— Start Working data —

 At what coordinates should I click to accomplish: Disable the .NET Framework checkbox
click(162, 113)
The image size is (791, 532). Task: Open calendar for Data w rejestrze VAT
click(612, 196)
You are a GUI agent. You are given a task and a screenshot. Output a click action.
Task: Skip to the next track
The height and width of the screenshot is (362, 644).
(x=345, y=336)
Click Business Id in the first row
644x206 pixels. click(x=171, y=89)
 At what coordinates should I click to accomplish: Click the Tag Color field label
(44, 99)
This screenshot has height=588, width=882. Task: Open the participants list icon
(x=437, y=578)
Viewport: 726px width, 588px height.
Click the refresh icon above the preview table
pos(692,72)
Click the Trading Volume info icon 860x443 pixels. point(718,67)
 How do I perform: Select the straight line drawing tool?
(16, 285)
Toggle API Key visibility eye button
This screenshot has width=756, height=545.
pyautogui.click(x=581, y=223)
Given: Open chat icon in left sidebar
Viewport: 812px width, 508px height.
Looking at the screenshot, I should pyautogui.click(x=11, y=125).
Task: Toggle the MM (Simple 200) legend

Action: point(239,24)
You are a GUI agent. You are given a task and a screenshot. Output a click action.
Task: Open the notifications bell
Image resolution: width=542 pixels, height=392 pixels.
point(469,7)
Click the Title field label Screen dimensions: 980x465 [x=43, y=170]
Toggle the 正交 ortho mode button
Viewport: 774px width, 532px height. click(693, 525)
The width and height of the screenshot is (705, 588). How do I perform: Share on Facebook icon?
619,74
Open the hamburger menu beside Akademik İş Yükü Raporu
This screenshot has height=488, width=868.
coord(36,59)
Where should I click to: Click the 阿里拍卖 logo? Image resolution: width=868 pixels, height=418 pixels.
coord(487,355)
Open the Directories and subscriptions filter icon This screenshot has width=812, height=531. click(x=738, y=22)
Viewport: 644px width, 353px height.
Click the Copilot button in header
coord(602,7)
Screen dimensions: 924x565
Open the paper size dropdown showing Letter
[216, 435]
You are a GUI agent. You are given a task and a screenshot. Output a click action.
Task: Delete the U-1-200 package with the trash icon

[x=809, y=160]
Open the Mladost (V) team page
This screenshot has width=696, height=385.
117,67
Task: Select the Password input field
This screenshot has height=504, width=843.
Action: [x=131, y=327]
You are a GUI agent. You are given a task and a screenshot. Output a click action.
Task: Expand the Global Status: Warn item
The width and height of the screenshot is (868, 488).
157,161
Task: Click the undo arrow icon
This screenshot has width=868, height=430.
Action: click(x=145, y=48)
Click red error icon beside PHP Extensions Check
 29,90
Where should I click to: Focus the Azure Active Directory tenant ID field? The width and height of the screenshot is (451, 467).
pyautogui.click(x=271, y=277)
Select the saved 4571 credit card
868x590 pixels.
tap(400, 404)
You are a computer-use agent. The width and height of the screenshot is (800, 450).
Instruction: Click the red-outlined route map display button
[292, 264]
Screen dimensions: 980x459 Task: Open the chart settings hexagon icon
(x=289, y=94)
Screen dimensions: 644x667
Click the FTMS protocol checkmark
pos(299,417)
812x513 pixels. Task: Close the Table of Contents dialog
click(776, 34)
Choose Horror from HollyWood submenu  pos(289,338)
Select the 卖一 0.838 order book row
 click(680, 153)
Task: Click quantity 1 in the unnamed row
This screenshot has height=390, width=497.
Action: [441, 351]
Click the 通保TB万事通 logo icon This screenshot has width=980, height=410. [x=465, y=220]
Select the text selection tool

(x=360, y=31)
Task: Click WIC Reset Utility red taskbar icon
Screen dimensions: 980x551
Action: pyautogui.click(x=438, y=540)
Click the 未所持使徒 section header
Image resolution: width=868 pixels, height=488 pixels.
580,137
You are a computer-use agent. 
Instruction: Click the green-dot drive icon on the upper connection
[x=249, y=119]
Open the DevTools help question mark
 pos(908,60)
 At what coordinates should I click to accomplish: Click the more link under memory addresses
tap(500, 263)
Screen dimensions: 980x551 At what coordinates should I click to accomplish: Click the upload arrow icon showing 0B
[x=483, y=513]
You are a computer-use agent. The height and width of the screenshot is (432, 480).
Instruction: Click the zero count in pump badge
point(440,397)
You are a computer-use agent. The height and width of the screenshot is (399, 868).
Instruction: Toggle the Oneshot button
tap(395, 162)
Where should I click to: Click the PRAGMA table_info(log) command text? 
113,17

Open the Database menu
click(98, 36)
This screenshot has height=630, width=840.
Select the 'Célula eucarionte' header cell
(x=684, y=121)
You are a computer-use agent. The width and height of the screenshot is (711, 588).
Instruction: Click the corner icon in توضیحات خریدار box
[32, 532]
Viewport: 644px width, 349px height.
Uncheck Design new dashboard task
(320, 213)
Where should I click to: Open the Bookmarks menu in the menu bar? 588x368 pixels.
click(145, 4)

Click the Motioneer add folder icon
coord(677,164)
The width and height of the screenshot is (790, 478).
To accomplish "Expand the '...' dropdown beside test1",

— End Working data —

* _Problem requirements_
Please change "hamburger menu" to "navigation menu" throughout the material above and leave everything else as it is.

* _Finished exercise_
 At what coordinates should I click to accomplish: Disable the .NET Framework checkbox
click(162, 113)
The image size is (791, 532). Task: Open calendar for Data w rejestrze VAT
click(612, 196)
You are a GUI agent. You are given a task and a screenshot. Output a click action.
Task: Skip to the next track
The height and width of the screenshot is (362, 644).
(x=345, y=336)
Click Business Id in the first row
644x206 pixels. click(x=171, y=89)
 At what coordinates should I click to accomplish: Click the Tag Color field label
(44, 99)
This screenshot has height=588, width=882. Task: Open the participants list icon
(x=437, y=578)
Viewport: 726px width, 588px height.
Click the refresh icon above the preview table
pos(692,72)
Click the Trading Volume info icon 860x443 pixels. point(718,67)
 How do I perform: Select the straight line drawing tool?
(16, 285)
Toggle API Key visibility eye button
This screenshot has width=756, height=545.
pyautogui.click(x=581, y=223)
Given: Open chat icon in left sidebar
Viewport: 812px width, 508px height.
Looking at the screenshot, I should pyautogui.click(x=11, y=125).
Task: Toggle the MM (Simple 200) legend

Action: point(239,24)
You are a GUI agent. You are given a task and a screenshot. Output a click action.
Task: Open the notifications bell
Image resolution: width=542 pixels, height=392 pixels.
point(469,7)
Click the Title field label Screen dimensions: 980x465 [x=43, y=170]
Toggle the 正交 ortho mode button
Viewport: 774px width, 532px height. click(693, 525)
The width and height of the screenshot is (705, 588). How do I perform: Share on Facebook icon?
619,74
Open the navigation menu beside Akademik İş Yükü Raporu
This screenshot has height=488, width=868.
coord(36,59)
Where should I click to: Click the 阿里拍卖 logo? Image resolution: width=868 pixels, height=418 pixels.
coord(487,355)
Open the Directories and subscriptions filter icon This screenshot has width=812, height=531. click(x=738, y=22)
Viewport: 644px width, 353px height.
Click the Copilot button in header
coord(602,7)
Screen dimensions: 924x565
Open the paper size dropdown showing Letter
[216, 435]
You are a GUI agent. You are given a task and a screenshot. Output a click action.
Task: Delete the U-1-200 package with the trash icon

[x=809, y=160]
Open the Mladost (V) team page
This screenshot has width=696, height=385.
117,67
Task: Select the Password input field
This screenshot has height=504, width=843.
Action: [x=131, y=327]
You are a GUI agent. You are given a task and a screenshot. Output a click action.
Task: Expand the Global Status: Warn item
The width and height of the screenshot is (868, 488).
157,161
Task: Click the undo arrow icon
This screenshot has width=868, height=430.
Action: click(x=145, y=48)
Click red error icon beside PHP Extensions Check
 29,90
Where should I click to: Focus the Azure Active Directory tenant ID field? The width and height of the screenshot is (451, 467).
pyautogui.click(x=271, y=277)
Select the saved 4571 credit card
868x590 pixels.
tap(400, 404)
You are a computer-use agent. The width and height of the screenshot is (800, 450).
Instruction: Click the red-outlined route map display button
[292, 264]
Screen dimensions: 980x459 Task: Open the chart settings hexagon icon
(x=289, y=94)
Screen dimensions: 644x667
Click the FTMS protocol checkmark
pos(299,417)
812x513 pixels. Task: Close the Table of Contents dialog
click(776, 34)
Choose Horror from HollyWood submenu  pos(289,338)
Select the 卖一 0.838 order book row
 click(680, 153)
Task: Click quantity 1 in the unnamed row
This screenshot has height=390, width=497.
Action: [441, 351]
Click the 通保TB万事通 logo icon This screenshot has width=980, height=410. [x=465, y=220]
Select the text selection tool

(x=360, y=31)
Task: Click WIC Reset Utility red taskbar icon
Screen dimensions: 980x551
Action: pyautogui.click(x=438, y=540)
Click the 未所持使徒 section header
Image resolution: width=868 pixels, height=488 pixels.
580,137
You are a computer-use agent. 
Instruction: Click the green-dot drive icon on the upper connection
[x=249, y=119]
Open the DevTools help question mark
 pos(908,60)
 At what coordinates should I click to accomplish: Click the more link under memory addresses
tap(500, 263)
Screen dimensions: 980x551 At what coordinates should I click to accomplish: Click the upload arrow icon showing 0B
[x=483, y=513]
You are a computer-use agent. The height and width of the screenshot is (432, 480).
Instruction: Click the zero count in pump badge
point(440,397)
You are a computer-use agent. The height and width of the screenshot is (399, 868).
Instruction: Toggle the Oneshot button
tap(395, 162)
Where should I click to: Click the PRAGMA table_info(log) command text? 
113,17

Open the Database menu
click(98, 36)
This screenshot has height=630, width=840.
Select the 'Célula eucarionte' header cell
(x=684, y=121)
You are a computer-use agent. The width and height of the screenshot is (711, 588).
Instruction: Click the corner icon in توضیحات خریدار box
[32, 532]
Viewport: 644px width, 349px height.
Uncheck Design new dashboard task
(320, 213)
Where should I click to: Open the Bookmarks menu in the menu bar? 588x368 pixels.
click(145, 4)

Click the Motioneer add folder icon
coord(677,164)
The width and height of the screenshot is (790, 478).
To accomplish "Expand the '...' dropdown beside test1",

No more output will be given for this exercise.